Though they won’t be physically present on July 11 this year due to the pandemic, thousands of mourners will converge spiritually and virtually upon the Srebrenica-Potočari Memorial Center in eastern Bosnia and Herzegovina to grieve for the 8,372 murdered by Bosnian Serb forces during the 1995 genocide.
They will witness the burial of newly discovered bodies; testimony to the painstaking, yet harrowing work to reunite missing persons with their loved ones twenty-five years on. There will, however, be little to provide solace to those who have suffered unimaginable losses, for with each passing year the pain and anguish born from denial and distortion of the crimes committed here grows ever more acute.

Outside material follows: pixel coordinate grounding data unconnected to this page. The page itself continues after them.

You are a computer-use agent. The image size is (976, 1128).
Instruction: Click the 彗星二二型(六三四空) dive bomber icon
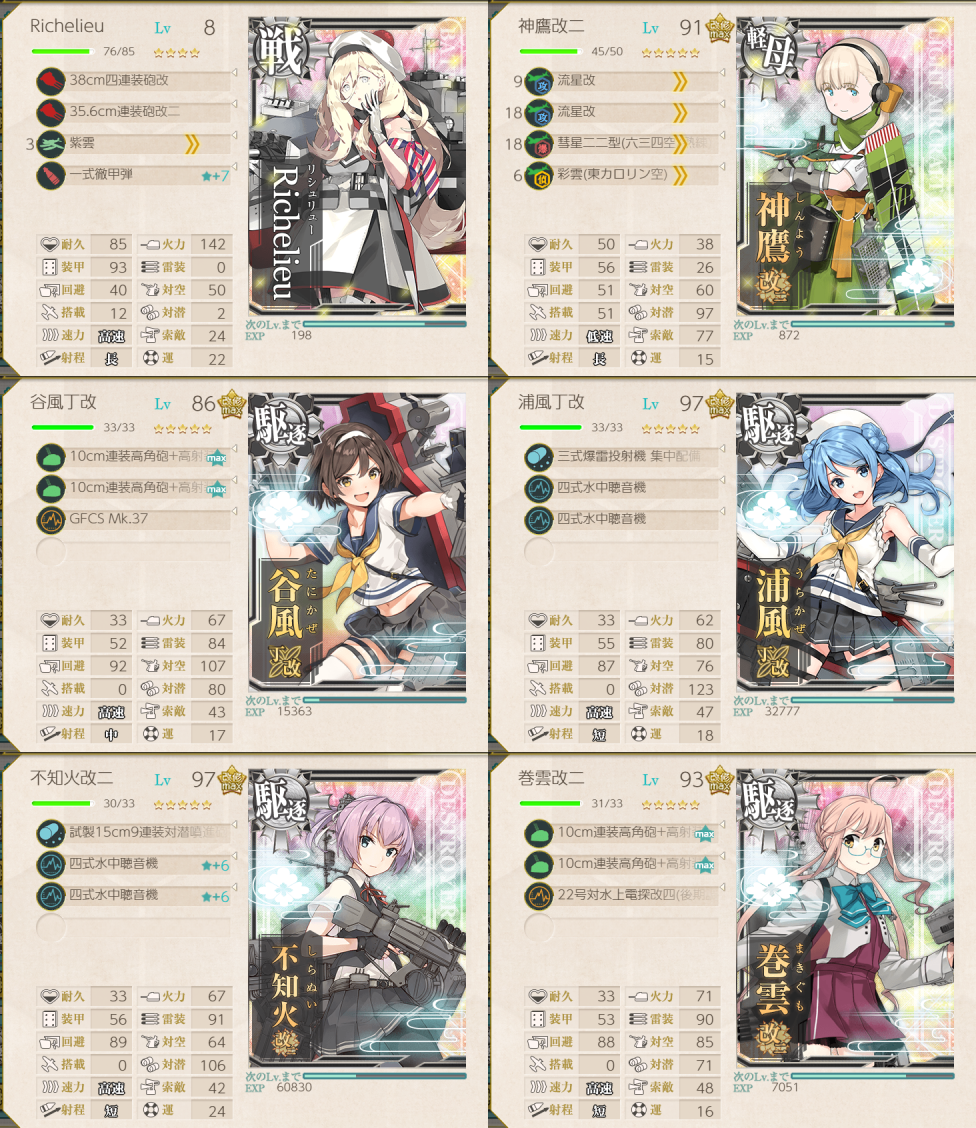coord(539,143)
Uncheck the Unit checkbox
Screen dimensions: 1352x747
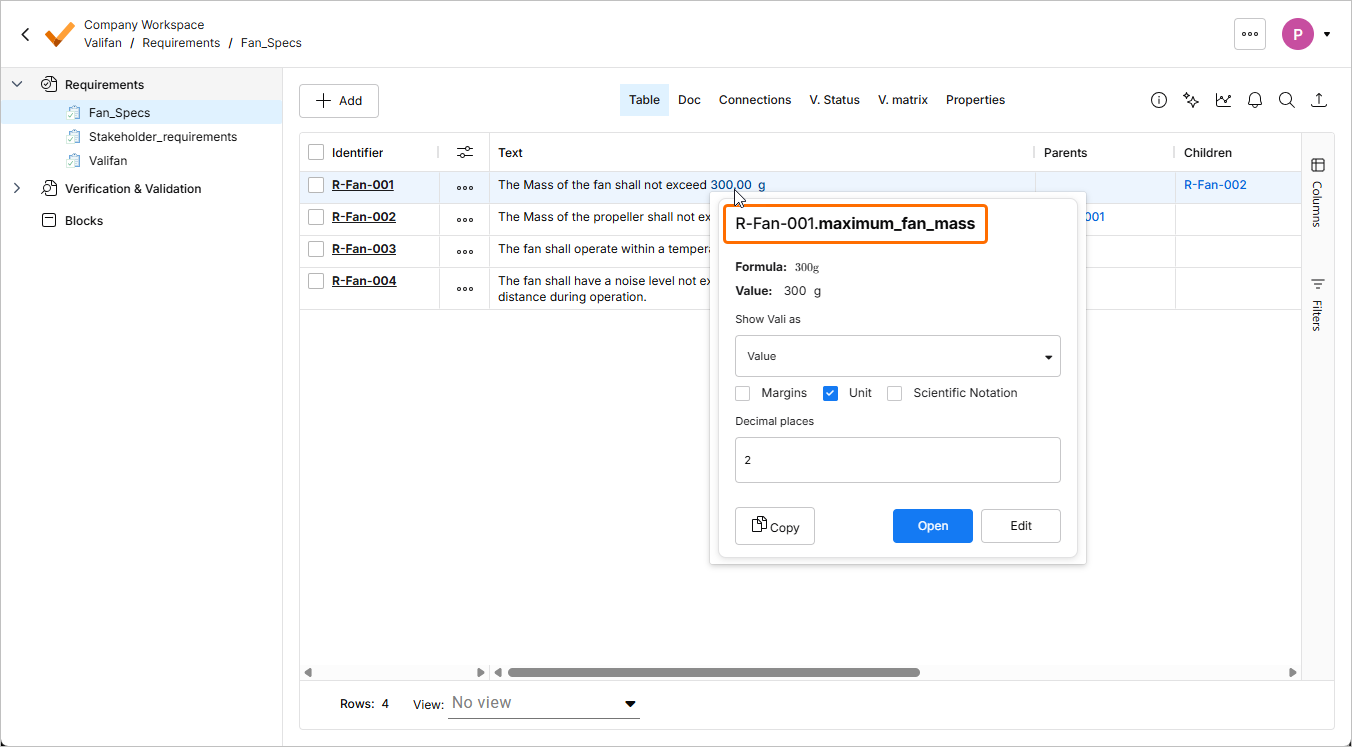point(830,393)
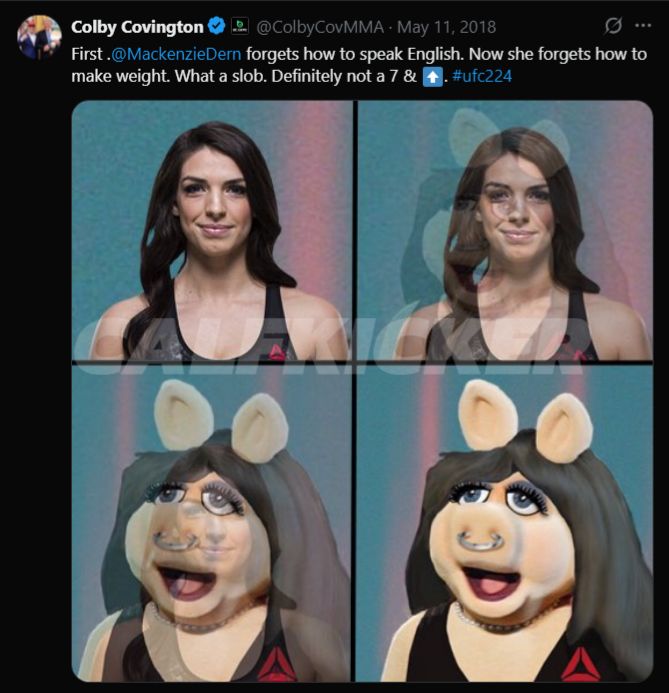Open the #ufc224 hashtag
669x693 pixels.
[x=480, y=77]
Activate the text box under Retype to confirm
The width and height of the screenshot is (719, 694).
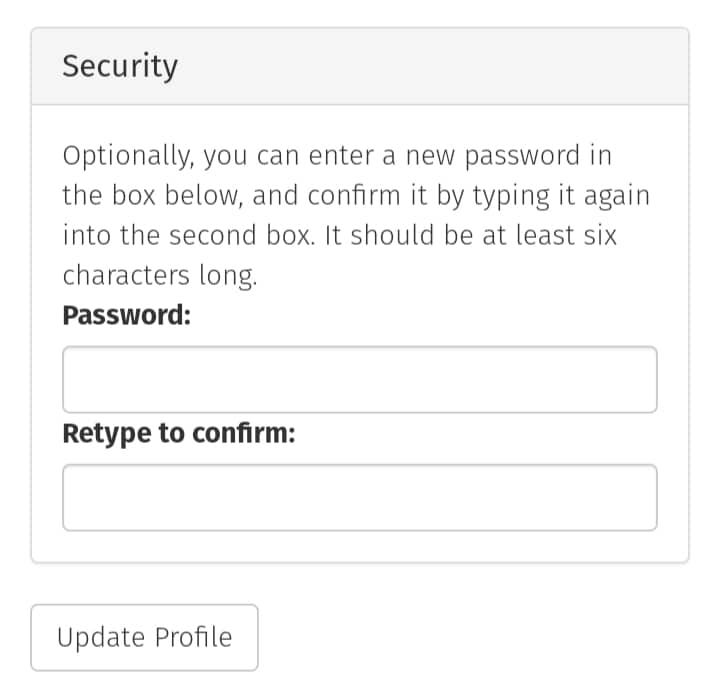360,497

Pronouncements by leaders in Serbia and Republika Srpska (one of Bosnia and Herzegovina’s two entities, responsible for the war’s worst atrocities) have made a mockery of various court verdicts that the acts committed at Srebrenica constituted genocide. They reflect not only a stark refusal to accept responsibility and demonstrate remorse, but an eagerness to confine these crimes to the ash heap of history. All manner of divisive, deceptive, and disorientating tactics are employed; refutations of numbers; inversions of victimhood; conspiracies and counter-claims; plus silence about and sheer manipulation of the facts. To complicate matters further, the reign of impunity is now intermingled with the return of figures such as Momčilo Krajišnik, another Bosnian Serb political leader, sentenced for the most heinous of crimes; creating a perverse environment in which those who’ve evaded justice walk side-by-side with those deemed to have served their time for committing crimes against humanity.